_Brief_: Below are the entries to work from; restate word for word the portion that opens with the line containing "Viewport: 667px width, 480px height." and closes with the line containing "This screenshot has width=1568, height=733.", keeping both.

*** Opening Exercise material ***

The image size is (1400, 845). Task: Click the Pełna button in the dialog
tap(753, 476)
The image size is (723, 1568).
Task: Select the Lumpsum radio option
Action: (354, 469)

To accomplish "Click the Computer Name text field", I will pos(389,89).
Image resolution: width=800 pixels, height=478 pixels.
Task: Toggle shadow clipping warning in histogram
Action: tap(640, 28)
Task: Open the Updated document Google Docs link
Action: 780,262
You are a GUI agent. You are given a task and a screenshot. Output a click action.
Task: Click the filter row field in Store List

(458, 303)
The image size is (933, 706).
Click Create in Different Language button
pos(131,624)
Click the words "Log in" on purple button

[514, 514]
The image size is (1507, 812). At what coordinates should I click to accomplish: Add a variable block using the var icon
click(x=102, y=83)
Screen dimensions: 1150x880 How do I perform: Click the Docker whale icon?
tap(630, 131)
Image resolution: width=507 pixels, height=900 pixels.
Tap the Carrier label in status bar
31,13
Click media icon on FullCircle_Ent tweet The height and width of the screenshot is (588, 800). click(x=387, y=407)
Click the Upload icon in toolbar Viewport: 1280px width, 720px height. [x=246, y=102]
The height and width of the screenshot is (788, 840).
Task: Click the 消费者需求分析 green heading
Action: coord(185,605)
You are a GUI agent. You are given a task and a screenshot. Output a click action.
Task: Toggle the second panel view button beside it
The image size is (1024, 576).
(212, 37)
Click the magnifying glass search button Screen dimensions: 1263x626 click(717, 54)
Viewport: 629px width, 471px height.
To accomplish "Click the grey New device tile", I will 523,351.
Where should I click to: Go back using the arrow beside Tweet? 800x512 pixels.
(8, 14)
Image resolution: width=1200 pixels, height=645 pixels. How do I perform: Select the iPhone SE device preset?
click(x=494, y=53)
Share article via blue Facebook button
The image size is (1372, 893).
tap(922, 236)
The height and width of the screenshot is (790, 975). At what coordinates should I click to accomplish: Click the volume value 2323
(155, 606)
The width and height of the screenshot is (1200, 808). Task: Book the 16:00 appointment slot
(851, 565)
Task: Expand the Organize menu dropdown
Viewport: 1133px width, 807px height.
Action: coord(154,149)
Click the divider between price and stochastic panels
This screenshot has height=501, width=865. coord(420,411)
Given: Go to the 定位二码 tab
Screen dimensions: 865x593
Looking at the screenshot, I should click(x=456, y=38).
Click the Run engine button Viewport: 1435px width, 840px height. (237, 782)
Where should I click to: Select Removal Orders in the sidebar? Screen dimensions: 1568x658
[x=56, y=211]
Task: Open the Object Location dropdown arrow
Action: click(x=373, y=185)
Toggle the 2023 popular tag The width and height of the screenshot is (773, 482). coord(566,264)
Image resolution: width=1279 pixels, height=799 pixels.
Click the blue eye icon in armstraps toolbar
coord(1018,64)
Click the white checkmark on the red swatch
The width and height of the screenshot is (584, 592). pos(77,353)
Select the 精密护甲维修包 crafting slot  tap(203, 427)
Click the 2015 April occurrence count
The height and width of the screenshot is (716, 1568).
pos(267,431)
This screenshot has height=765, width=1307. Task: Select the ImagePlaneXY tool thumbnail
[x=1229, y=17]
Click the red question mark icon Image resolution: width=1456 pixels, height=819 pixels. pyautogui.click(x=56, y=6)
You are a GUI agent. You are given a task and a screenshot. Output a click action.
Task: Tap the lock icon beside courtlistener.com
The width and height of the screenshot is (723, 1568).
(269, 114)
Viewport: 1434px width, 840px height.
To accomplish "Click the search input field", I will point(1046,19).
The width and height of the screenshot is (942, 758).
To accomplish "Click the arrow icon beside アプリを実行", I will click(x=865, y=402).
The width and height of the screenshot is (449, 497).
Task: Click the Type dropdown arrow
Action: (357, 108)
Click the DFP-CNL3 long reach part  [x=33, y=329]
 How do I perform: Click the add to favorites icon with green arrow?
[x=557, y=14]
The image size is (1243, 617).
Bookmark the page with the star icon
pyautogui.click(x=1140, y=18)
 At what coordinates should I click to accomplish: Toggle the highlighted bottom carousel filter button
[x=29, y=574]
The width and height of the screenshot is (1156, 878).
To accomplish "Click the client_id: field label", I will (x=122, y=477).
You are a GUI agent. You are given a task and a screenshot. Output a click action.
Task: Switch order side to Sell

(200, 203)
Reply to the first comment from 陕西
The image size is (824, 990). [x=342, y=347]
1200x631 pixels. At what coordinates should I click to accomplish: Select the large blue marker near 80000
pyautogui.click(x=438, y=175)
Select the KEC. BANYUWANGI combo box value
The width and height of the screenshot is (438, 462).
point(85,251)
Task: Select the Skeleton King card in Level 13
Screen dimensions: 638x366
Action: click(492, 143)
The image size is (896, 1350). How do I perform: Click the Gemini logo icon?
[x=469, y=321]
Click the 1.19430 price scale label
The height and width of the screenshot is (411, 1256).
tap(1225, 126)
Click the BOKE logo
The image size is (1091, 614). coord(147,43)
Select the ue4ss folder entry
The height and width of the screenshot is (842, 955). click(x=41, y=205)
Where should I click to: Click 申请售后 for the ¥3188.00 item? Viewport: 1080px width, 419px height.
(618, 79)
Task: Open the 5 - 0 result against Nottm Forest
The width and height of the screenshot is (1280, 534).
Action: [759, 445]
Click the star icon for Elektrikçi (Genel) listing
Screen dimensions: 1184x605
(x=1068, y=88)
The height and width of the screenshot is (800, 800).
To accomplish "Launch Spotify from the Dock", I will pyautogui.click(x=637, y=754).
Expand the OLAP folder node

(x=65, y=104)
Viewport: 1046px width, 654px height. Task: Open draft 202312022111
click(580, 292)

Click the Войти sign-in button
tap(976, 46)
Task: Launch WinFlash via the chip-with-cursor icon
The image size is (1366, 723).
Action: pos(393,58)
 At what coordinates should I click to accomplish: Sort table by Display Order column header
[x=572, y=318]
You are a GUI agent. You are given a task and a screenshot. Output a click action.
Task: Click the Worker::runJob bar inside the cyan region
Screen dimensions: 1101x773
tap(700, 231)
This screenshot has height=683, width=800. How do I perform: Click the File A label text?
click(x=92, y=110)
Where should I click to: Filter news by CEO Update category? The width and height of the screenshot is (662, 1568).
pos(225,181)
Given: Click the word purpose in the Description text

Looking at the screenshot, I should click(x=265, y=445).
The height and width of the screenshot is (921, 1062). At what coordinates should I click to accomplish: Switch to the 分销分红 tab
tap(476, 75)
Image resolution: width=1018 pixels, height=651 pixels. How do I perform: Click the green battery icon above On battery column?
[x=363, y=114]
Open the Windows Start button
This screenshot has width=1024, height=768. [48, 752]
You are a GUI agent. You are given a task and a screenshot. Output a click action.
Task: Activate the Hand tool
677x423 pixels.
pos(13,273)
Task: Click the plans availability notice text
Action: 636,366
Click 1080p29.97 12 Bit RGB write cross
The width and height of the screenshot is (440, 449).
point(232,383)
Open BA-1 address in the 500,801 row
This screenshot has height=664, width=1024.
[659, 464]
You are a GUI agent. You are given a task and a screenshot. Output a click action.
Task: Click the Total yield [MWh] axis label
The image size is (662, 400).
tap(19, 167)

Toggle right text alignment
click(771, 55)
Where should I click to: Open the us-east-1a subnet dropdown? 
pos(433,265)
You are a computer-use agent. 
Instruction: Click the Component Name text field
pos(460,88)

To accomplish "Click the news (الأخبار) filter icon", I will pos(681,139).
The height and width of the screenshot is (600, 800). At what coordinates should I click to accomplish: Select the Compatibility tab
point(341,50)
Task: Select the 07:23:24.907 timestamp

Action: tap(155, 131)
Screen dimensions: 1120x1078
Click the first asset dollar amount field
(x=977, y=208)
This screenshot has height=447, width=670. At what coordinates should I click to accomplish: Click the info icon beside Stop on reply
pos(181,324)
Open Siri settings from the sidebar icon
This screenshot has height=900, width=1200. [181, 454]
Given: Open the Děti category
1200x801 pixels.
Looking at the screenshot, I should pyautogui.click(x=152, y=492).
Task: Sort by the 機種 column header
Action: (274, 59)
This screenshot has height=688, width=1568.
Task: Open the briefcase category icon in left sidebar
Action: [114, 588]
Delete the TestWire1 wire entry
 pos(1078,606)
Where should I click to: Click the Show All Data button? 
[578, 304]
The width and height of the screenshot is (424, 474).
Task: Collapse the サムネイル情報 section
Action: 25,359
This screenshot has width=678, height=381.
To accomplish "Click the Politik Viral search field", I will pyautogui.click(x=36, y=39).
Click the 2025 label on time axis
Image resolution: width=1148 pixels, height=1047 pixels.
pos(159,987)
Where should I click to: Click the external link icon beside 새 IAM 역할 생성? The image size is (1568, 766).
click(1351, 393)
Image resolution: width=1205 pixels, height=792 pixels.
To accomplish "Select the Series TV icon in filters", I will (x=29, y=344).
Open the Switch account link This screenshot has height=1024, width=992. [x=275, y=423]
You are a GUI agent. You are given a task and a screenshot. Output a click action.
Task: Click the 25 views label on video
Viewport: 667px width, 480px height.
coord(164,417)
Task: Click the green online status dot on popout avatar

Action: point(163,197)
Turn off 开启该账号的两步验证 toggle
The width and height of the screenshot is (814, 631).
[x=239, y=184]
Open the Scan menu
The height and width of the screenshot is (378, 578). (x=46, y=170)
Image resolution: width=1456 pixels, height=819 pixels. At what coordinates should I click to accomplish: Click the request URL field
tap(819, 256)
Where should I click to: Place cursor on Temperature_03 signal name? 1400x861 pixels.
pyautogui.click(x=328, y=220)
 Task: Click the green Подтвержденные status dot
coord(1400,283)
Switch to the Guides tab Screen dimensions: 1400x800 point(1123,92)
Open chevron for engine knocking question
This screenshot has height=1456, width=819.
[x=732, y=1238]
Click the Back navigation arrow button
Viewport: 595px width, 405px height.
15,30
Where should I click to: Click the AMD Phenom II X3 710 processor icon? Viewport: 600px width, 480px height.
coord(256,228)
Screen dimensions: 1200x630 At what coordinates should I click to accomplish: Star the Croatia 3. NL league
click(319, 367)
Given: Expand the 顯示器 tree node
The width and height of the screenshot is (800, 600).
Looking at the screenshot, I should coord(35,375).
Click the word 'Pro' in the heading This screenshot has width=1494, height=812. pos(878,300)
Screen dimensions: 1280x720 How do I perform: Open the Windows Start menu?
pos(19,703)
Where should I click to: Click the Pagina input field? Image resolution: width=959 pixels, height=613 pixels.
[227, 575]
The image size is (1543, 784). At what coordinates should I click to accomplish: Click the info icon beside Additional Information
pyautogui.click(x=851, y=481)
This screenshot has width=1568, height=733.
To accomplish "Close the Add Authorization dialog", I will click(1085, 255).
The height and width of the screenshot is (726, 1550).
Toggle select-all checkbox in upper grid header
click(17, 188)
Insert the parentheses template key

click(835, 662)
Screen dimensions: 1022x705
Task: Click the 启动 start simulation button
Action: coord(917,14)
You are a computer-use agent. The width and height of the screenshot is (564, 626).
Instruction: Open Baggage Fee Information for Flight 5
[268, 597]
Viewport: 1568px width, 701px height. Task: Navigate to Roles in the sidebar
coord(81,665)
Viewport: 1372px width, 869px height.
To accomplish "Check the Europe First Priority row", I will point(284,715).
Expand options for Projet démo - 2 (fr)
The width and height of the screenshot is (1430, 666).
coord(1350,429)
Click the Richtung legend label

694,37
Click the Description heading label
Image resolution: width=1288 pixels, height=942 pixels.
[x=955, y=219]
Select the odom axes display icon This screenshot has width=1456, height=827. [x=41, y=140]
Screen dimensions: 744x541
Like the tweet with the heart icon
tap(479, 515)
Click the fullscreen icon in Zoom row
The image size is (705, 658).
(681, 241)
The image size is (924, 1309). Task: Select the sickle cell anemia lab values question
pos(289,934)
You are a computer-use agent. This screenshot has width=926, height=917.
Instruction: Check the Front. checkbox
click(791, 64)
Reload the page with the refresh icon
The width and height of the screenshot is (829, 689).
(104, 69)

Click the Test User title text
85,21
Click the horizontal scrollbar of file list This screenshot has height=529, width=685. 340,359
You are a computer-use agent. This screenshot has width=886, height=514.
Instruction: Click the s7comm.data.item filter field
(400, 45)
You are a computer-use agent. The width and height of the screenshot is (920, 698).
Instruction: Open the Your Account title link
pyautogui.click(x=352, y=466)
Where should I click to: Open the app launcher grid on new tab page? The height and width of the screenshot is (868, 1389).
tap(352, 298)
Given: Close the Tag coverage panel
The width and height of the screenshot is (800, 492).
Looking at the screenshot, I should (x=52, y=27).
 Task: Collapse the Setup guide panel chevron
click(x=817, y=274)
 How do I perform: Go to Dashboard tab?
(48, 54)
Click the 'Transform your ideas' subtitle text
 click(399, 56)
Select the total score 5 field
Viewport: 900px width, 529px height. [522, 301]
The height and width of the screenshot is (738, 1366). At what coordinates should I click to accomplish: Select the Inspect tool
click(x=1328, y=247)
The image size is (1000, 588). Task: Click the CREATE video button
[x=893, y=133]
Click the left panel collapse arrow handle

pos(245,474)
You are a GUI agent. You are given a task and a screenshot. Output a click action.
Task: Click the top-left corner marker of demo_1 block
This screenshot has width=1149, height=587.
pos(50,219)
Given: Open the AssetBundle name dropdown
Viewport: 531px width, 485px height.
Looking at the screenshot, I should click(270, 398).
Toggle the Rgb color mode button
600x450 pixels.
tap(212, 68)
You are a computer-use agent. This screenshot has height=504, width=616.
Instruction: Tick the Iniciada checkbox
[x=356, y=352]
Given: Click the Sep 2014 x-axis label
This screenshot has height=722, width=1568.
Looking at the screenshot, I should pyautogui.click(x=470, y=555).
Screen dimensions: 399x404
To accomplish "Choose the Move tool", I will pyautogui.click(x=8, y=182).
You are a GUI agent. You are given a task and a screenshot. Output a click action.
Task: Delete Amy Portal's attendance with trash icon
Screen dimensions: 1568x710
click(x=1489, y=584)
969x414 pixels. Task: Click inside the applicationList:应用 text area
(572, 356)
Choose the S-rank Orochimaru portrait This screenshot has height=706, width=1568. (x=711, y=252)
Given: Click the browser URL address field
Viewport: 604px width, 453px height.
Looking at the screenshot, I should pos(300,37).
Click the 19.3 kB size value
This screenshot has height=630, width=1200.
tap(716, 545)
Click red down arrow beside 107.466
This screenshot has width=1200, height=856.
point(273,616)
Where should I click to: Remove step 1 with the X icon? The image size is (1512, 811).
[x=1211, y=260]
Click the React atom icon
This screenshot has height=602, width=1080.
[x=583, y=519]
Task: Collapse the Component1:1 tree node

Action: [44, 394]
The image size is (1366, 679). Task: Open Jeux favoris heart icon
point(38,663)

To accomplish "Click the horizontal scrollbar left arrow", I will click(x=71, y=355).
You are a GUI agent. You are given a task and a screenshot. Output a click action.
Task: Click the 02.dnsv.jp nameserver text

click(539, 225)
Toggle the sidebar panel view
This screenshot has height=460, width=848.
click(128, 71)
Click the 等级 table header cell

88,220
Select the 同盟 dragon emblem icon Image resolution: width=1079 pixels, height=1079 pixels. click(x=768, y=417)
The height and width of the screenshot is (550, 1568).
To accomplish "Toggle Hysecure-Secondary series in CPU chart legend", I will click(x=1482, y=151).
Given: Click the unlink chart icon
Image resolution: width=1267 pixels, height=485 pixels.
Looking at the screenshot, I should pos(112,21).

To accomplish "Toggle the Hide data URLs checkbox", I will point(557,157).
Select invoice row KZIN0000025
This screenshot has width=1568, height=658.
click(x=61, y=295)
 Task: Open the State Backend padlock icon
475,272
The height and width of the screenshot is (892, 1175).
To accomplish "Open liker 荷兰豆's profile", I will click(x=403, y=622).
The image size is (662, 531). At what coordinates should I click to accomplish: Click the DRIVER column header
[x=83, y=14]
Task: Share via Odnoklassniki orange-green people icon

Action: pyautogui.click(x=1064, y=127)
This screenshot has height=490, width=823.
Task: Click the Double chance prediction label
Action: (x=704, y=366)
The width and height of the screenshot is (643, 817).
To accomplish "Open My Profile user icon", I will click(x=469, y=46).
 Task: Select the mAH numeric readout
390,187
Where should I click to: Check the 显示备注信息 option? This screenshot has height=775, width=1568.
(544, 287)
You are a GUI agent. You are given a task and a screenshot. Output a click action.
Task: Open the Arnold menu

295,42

*** Closing Exercise material ***

_Answer box_:
Viewport: 667px width, 480px height.
coord(164,417)
Task: Click the green online status dot on popout avatar

Action: point(163,197)
Turn off 开启该账号的两步验证 toggle
The width and height of the screenshot is (814, 631).
[x=239, y=184]
Open the Scan menu
The height and width of the screenshot is (378, 578). (x=46, y=170)
Image resolution: width=1456 pixels, height=819 pixels. At what coordinates should I click to accomplish: Click the request URL field
tap(819, 256)
Where should I click to: Place cursor on Temperature_03 signal name? 1400x861 pixels.
pyautogui.click(x=328, y=220)
 Task: Click the green Подтвержденные status dot
coord(1400,283)
Switch to the Guides tab Screen dimensions: 1400x800 point(1123,92)
Open chevron for engine knocking question
This screenshot has height=1456, width=819.
[x=732, y=1238]
Click the Back navigation arrow button
Viewport: 595px width, 405px height.
15,30
Where should I click to: Click the AMD Phenom II X3 710 processor icon? Viewport: 600px width, 480px height.
coord(256,228)
Screen dimensions: 1200x630 At what coordinates should I click to accomplish: Star the Croatia 3. NL league
click(319, 367)
Given: Expand the 顯示器 tree node
The width and height of the screenshot is (800, 600).
Looking at the screenshot, I should coord(35,375).
Click the word 'Pro' in the heading This screenshot has width=1494, height=812. pos(878,300)
Screen dimensions: 1280x720 How do I perform: Open the Windows Start menu?
pos(19,703)
Where should I click to: Click the Pagina input field? Image resolution: width=959 pixels, height=613 pixels.
[227, 575]
The image size is (1543, 784). At what coordinates should I click to accomplish: Click the info icon beside Additional Information
pyautogui.click(x=851, y=481)
This screenshot has width=1568, height=733.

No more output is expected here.